В свои сорок с гаком лет Михалыч имел грузную фигуру. Опыт и сдержанность откладывались в нем, наслаиваясь долгие годы, и теперь передавались окружающим как-то само собой без нравоучений. С ним легче было терпеть. А когда Андрюха, самый молодой из нас, весельчак и балагур, выдавал порцию неиссякаемых анекдотов, мы больше смеялись смеху Михалыча, когда он смачно пытался рассказать о том, как скрестили арбуз с тараканами, и когда разрезали арбуз, то семечки, как тараканы, разбегались в разные стороны. Михалыч при этом утробно гуркал, а под ним трещали доски нар. И смеялся Михалыч по-детски безудержно, и лицо его становилось простовато-беззащитным.
Вечером, раскладывая на лапнике у костра спальный мешок и влезая в него, Андрей, сверкая черными глазами в отблесках пламени, нарушил застоявшуюся тишину.
- Эх, на юг бы сейчас…В Африку… Лег бы после всего под баобаб. Тепло…Вообще африканцам хорошо – ни ватного, ни мехового не надо. Купил трусов штук пять на год и хватит. Лежишь под баобабом, а обезьяна опахалом тебя обмахивает. Красота. Еда на деревьях растет…Слышь, Михалыч, у тебя на дереве корочки хлебной нет, поделись?..
Михалыч, кряхтя, повернулся в своем мешке, подбросил полено, прохрипел:
- Не, в Африку не попасть. Сейчас бы в баньку, в парилку. Да веничком, а после пивка холодненького. Эх, в тепло бы, ноги по-человечески протянуть. Моя Марковна, поди, заждалась…Не раз сбегала на рацию. Ох и шум поднимет, когда все узнает…Не пустит больше. И так шумит, чтобы на базе оставался. А что на базе? Скукота…
Сергей, худой, с заострившимся от переживания лицом, устало перекладывал в ладонях кружку с кипятком. Он сплюнул в огонь, долго глядел, как, шипя, сворачивается слюна.
- До базы доберемся – рассчитаюсь и уеду. Без Севера живут люди, и я проживу. Читать буду о вашей героической жизни. Повидал, сыт по горло.- Он поперхнулся кипятком, закашлялся.- Ша, хватит. Дураков и без меня тут хватает…Только бы до базы дойти.
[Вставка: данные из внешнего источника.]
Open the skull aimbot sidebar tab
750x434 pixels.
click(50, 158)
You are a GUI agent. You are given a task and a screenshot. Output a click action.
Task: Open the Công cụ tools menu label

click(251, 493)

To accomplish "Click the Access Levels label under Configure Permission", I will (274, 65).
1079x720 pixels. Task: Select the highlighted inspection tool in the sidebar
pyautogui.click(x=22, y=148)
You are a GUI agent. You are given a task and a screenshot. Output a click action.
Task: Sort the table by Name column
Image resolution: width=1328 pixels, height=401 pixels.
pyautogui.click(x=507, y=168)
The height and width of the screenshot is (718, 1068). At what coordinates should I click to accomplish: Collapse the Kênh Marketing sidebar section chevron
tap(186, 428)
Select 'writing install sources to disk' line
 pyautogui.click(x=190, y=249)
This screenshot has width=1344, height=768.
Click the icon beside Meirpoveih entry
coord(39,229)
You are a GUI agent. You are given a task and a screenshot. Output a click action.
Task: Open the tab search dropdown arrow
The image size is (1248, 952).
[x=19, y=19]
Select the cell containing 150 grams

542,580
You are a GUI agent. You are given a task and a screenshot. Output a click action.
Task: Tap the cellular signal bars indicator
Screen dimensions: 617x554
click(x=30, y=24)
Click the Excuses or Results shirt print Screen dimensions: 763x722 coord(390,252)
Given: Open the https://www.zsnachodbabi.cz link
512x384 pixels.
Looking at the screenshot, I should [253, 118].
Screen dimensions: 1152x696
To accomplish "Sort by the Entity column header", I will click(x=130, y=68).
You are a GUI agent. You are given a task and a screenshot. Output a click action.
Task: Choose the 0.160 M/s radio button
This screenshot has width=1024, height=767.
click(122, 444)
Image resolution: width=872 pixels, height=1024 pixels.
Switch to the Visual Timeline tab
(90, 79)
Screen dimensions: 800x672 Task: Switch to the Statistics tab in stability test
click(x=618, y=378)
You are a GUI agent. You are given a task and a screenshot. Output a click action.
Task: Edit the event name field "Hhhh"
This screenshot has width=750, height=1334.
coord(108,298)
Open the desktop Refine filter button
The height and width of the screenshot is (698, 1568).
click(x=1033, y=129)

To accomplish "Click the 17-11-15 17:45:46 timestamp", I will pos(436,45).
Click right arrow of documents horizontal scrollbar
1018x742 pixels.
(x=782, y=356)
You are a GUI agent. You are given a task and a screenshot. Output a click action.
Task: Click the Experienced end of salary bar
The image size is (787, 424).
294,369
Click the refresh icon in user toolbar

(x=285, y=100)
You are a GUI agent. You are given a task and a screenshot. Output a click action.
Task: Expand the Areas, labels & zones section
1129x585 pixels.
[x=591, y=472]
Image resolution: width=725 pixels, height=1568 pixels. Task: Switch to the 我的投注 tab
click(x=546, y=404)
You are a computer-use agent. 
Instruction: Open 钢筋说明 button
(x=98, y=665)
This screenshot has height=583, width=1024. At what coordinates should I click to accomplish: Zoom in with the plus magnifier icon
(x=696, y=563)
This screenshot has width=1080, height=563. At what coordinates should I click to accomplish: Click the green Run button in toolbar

- Оно так,- задумчиво обронил Михалыч.- И правда, без Севера вон сколько народу обходится. Только ведь сюда палками никого не гонят, сами люди едут. Вот странно: при царе сюда ссылали, а теперь добровольно сами себя…Ничо, Серега, не хнычь. День отпыхтели, еще таким манером денька два, и в тепле отоспишься. Я вон тоже ехал сюда, думал, года два протяну, подкоплю деньжат на машину и уеду, а присох, уже второй десяток здесь.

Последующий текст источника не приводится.